Why each option matters

Answer the question above first, then reveal the full breakdown to understand why each option is right or wrong.

Correct answer & explanation

Loss of confidentiality

In CBC (Cipher Block Chaining) mode, the initialization vector (IV) is XORed with the first plaintext block before encryption. Reusing the same IV with the same key means that identical plaintext blocks will produce identical ciphertext blocks, revealing patterns in the data. This directly breaks confidentiality, as an attacker can detect repeated plaintext segments, infer message structure, or even recover plaintext through known-plaintext attacks.

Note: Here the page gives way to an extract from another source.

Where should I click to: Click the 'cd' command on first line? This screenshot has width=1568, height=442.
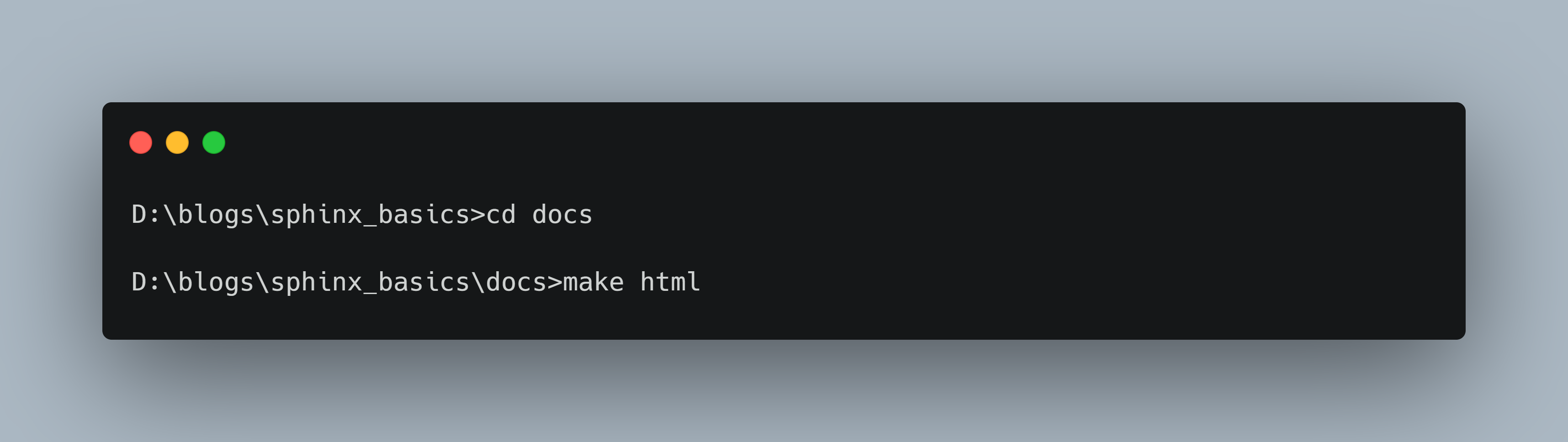click(x=500, y=215)
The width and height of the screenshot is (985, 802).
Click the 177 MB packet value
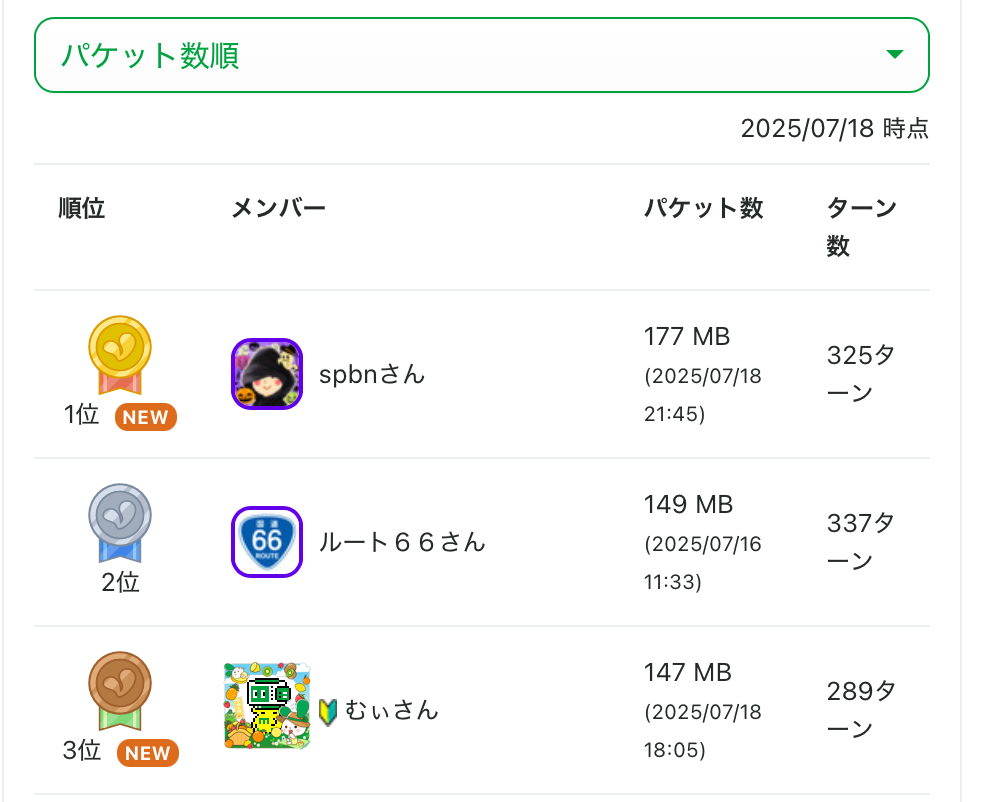pyautogui.click(x=687, y=337)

Key principle: Answer the scenario, not the keyword: identify the specific constraint before choosing the most familiar-sounding option.

Answer analysis

Option-by-option breakdown

For each option: why learners choose it and why it is or isn't the right answer here.

  • Loss of confidentiality

    Why this is correct

    IV reuse can lead to identical ciphertext blocks for identical plaintext, revealing patterns.

    Clue confirmation

    The clue word "primary" in the question point toward this answer.

    Related concept

    Read the scenario before looking for a memorised answer.

  • Loss of authentication

    Why it's wrong here

    IV reuse does not affect authentication.

  • Non-repudiation is compromised

    Why it's wrong here

    Non-repudiation is unrelated to IV reuse.

  • Loss of integrity

    Why it's wrong here

    IV reuse does not directly affect integrity.

Common exam traps

Common exam trap: answer the scenario, not the keyword

The trap here is that candidates often confuse confidentiality with integrity or authentication, mistakenly thinking IV reuse primarily enables data tampering (integrity) or impersonation (authentication), when in fact the core cryptographic weakness is the exposure of plaintext patterns, directly violating confidentiality.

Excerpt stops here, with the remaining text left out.